**Aim of the exercise**
Set every entry down again exactly, omitting none.

**Records from a dataset**
****************
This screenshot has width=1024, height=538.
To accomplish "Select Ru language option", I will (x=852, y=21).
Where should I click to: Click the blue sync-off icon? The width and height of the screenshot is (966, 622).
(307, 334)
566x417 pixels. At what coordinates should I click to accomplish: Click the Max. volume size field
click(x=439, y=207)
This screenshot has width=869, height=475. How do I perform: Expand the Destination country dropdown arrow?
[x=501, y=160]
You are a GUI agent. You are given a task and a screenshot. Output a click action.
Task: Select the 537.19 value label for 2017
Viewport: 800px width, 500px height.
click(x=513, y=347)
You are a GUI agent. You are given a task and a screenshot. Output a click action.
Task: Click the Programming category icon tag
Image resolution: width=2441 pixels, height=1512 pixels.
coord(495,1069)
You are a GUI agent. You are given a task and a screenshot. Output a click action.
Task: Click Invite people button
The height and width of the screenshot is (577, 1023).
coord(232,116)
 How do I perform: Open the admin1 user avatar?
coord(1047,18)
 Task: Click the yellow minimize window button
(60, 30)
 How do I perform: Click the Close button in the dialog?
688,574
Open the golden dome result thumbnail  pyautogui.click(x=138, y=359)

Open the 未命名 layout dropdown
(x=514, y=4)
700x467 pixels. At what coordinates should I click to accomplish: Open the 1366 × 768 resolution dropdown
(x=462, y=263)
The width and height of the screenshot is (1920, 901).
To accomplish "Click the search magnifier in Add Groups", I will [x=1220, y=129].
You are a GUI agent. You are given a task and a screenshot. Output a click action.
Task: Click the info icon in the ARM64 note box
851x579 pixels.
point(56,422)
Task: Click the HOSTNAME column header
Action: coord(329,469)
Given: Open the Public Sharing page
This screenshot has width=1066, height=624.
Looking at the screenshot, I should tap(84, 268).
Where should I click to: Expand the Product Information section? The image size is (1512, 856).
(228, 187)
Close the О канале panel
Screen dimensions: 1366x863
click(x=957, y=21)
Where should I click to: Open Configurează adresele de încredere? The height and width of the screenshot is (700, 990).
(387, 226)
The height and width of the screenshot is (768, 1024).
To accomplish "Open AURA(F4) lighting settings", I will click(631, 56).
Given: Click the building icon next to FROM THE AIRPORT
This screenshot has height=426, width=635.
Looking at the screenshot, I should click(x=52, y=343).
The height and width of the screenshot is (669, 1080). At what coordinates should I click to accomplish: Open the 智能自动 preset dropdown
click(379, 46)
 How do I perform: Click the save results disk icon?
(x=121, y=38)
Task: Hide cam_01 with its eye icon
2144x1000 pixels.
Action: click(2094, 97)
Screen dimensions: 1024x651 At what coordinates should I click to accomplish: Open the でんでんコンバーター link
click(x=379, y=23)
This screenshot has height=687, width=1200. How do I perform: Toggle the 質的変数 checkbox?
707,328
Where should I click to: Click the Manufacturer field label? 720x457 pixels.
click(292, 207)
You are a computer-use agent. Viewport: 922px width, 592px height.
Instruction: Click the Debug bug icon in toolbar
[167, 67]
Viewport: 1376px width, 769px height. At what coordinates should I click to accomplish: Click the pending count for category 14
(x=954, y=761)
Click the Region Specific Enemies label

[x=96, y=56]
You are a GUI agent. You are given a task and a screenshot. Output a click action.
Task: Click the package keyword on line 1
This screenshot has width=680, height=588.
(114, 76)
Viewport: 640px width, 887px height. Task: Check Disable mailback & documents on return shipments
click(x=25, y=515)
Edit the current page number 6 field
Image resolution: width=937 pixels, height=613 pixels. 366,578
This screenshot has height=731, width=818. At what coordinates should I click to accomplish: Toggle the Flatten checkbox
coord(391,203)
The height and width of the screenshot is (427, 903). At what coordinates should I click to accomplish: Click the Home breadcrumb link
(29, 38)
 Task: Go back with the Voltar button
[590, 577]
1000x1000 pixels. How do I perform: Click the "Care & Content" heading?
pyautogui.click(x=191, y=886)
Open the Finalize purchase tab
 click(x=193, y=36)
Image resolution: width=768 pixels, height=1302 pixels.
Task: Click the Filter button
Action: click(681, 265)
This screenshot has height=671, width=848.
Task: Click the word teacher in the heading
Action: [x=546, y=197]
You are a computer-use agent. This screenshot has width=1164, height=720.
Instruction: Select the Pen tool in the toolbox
****************
**The answer**
This screenshot has width=1024, height=538.
To accomplish "Select Ru language option", I will (x=852, y=21).
Where should I click to: Click the blue sync-off icon? The width and height of the screenshot is (966, 622).
(307, 334)
566x417 pixels. At what coordinates should I click to accomplish: Click the Max. volume size field
click(x=439, y=207)
This screenshot has width=869, height=475. How do I perform: Expand the Destination country dropdown arrow?
[x=501, y=160]
You are a GUI agent. You are given a task and a screenshot. Output a click action.
Task: Select the 537.19 value label for 2017
Viewport: 800px width, 500px height.
click(x=513, y=347)
You are a GUI agent. You are given a task and a screenshot. Output a click action.
Task: Click the Programming category icon tag
Image resolution: width=2441 pixels, height=1512 pixels.
coord(495,1069)
You are a GUI agent. You are given a task and a screenshot. Output a click action.
Task: Click Invite people button
The height and width of the screenshot is (577, 1023).
coord(232,116)
 How do I perform: Open the admin1 user avatar?
coord(1047,18)
 Task: Click the yellow minimize window button
(60, 30)
 How do I perform: Click the Close button in the dialog?
688,574
Open the golden dome result thumbnail  pyautogui.click(x=138, y=359)

Open the 未命名 layout dropdown
(x=514, y=4)
700x467 pixels. At what coordinates should I click to accomplish: Open the 1366 × 768 resolution dropdown
(x=462, y=263)
The width and height of the screenshot is (1920, 901).
To accomplish "Click the search magnifier in Add Groups", I will [x=1220, y=129].
You are a GUI agent. You are given a task and a screenshot. Output a click action.
Task: Click the info icon in the ARM64 note box
851x579 pixels.
point(56,422)
Task: Click the HOSTNAME column header
Action: coord(329,469)
Given: Open the Public Sharing page
This screenshot has width=1066, height=624.
Looking at the screenshot, I should tap(84, 268).
Where should I click to: Expand the Product Information section? The image size is (1512, 856).
(228, 187)
Close the О канале panel
Screen dimensions: 1366x863
click(x=957, y=21)
Where should I click to: Open Configurează adresele de încredere? The height and width of the screenshot is (700, 990).
(387, 226)
The height and width of the screenshot is (768, 1024).
To accomplish "Open AURA(F4) lighting settings", I will click(631, 56).
Given: Click the building icon next to FROM THE AIRPORT
This screenshot has height=426, width=635.
Looking at the screenshot, I should click(x=52, y=343).
The height and width of the screenshot is (669, 1080). At what coordinates should I click to accomplish: Open the 智能自动 preset dropdown
click(379, 46)
 How do I perform: Click the save results disk icon?
(x=121, y=38)
Task: Hide cam_01 with its eye icon
2144x1000 pixels.
Action: click(2094, 97)
Screen dimensions: 1024x651 At what coordinates should I click to accomplish: Open the でんでんコンバーター link
click(x=379, y=23)
This screenshot has height=687, width=1200. How do I perform: Toggle the 質的変数 checkbox?
707,328
Where should I click to: Click the Manufacturer field label? 720x457 pixels.
click(292, 207)
You are a computer-use agent. Viewport: 922px width, 592px height.
Instruction: Click the Debug bug icon in toolbar
[167, 67]
Viewport: 1376px width, 769px height. At what coordinates should I click to accomplish: Click the pending count for category 14
(x=954, y=761)
Click the Region Specific Enemies label

[x=96, y=56]
You are a GUI agent. You are given a task and a screenshot. Output a click action.
Task: Click the package keyword on line 1
This screenshot has width=680, height=588.
(114, 76)
Viewport: 640px width, 887px height. Task: Check Disable mailback & documents on return shipments
click(x=25, y=515)
Edit the current page number 6 field
Image resolution: width=937 pixels, height=613 pixels. 366,578
This screenshot has height=731, width=818. At what coordinates should I click to accomplish: Toggle the Flatten checkbox
coord(391,203)
The height and width of the screenshot is (427, 903). At what coordinates should I click to accomplish: Click the Home breadcrumb link
(29, 38)
 Task: Go back with the Voltar button
[590, 577]
1000x1000 pixels. How do I perform: Click the "Care & Content" heading?
pyautogui.click(x=191, y=886)
Open the Finalize purchase tab
 click(x=193, y=36)
Image resolution: width=768 pixels, height=1302 pixels.
Task: Click the Filter button
Action: click(681, 265)
This screenshot has height=671, width=848.
Task: Click the word teacher in the heading
Action: [x=546, y=197]
You are a computer-use agent. This screenshot has width=1164, height=720.
Instruction: Select the Pen tool in the toolbox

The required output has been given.